**FONTE:**
********************
📜 A Paulistanização do brincar
Uma crônica sobre como eu continuo achando estranho certos costumes, mesmo depois de 13 anos vivendo na capital paulistana.
Nunca fui um exemplo da tal malemolência carioca. Quando vim morar em São Paulo, me diziam que na minha terra se saia cedo do trabalho para ir à praia. Durante todos os anos que lá morei nunca conheci ninguém que tivesse tal vida boa. Talvez seja a vida retratada nas novelas, que se passa em um bairro chamado Leblon que só existe no imaginário do Manoel Carlos.
Quando me mudei para a Terra da Garoa me perguntaram se a adaptação havia sido fácil. Bom, minha rotina na nova cidade consistia em acordar cedo todos os dias, pegar o ônibus, ir para o trabalho e voltar para casa tarde da noite. Do mesmo jeito que os paulistanos fazem. Do mesmo jeito que eu e meus amigos fazíamos no Rio.
Apesar da semelhança, o olhar de forasteira me permitia perceber o que talvez seja a causa desse mau julgamento dado aos cariocas. A rotina, o esforço e a necessidade de se trabalhar muito é uma realidade para a maioria dos brasileiros, não há diferença aqui. O que muda em essepê é o orgulho que se tem em ser profissional. Um orgulho que obriga as pessoas a terem um nome e um cargo.
********************
**LINHAS EXTRAÍDAS:**
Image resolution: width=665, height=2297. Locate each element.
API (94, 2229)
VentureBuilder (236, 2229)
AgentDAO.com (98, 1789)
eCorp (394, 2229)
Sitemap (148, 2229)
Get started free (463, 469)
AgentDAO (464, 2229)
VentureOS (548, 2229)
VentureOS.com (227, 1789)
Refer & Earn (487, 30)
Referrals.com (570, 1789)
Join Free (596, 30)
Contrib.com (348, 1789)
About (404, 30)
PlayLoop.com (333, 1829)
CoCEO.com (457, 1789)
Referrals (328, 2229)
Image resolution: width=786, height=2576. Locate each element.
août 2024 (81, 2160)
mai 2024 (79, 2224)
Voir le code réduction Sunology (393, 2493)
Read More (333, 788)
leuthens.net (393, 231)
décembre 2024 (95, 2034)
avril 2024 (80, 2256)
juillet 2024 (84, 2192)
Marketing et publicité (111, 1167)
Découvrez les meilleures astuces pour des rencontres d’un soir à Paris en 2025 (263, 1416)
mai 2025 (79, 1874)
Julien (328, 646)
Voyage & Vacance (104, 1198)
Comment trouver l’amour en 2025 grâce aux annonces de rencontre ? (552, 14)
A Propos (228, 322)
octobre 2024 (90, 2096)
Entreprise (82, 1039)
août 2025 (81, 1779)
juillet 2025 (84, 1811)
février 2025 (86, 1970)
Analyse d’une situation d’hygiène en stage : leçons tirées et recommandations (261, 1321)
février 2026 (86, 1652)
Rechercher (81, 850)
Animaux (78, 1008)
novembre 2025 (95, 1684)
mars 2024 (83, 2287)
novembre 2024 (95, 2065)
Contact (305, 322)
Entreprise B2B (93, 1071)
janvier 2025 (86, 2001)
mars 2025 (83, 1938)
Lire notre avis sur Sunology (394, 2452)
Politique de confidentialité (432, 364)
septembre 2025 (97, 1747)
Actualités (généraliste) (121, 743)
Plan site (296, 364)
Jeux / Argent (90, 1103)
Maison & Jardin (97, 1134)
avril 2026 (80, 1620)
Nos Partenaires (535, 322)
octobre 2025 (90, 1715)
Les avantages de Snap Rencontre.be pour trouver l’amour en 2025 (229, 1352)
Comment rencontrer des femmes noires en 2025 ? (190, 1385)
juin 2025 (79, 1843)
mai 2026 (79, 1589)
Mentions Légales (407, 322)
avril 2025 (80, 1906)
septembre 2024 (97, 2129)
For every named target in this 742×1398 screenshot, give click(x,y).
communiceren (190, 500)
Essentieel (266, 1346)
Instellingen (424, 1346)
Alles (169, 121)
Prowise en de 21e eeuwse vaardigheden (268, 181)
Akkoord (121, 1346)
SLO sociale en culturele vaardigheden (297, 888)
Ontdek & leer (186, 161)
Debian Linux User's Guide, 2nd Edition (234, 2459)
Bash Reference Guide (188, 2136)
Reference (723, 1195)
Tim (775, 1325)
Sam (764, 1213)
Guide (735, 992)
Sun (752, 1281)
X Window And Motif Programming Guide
********************
**TAREFA ESCRITA A:**
Diga se cada afirmação concorda com a crônica, respondendo sim ou não e citando literalmente as palavras que decidem: (i) Quem narra a crônica mora há 13 anos na capital paulistana. (ii) No Rio, quem narra conheceu várias pessoas que saíam cedo do trabalho para ir à praia. (iii) Segundo a crônica, o que muda em São Paulo é a necessidade de se trabalhar muito.
**TAREFA ESCRITA B:**
Transcreva da crônica, sem alterações, o trecho que vai de "Apesar da semelhança, o" até "e um cargo.".
As linhas acima provêm de uma fonte diferente da crônica.

**RESPOSTA COMPLETA A:**
(i) Sim: "mesmo depois de 13 anos vivendo na capital paulistana".
(ii) Não: "nunca conheci ninguém que tivesse tal vida boa".
(iii) Não: "O que muda em essepê é o orgulho que se tem em ser profissional."

**RESPOSTA COMPLETA B:**
Apesar da semelhança, o olhar de forasteira me permitia perceber o que talvez seja a causa desse mau julgamento dado aos cariocas. A rotina, o esforço e a necessidade de se trabalhar muito é uma realidade para a maioria dos brasileiros, não há diferença aqui. O que muda em essepê é o orgulho que se tem em ser profissional. Um orgulho que obriga as pessoas a terem um nome e um cargo.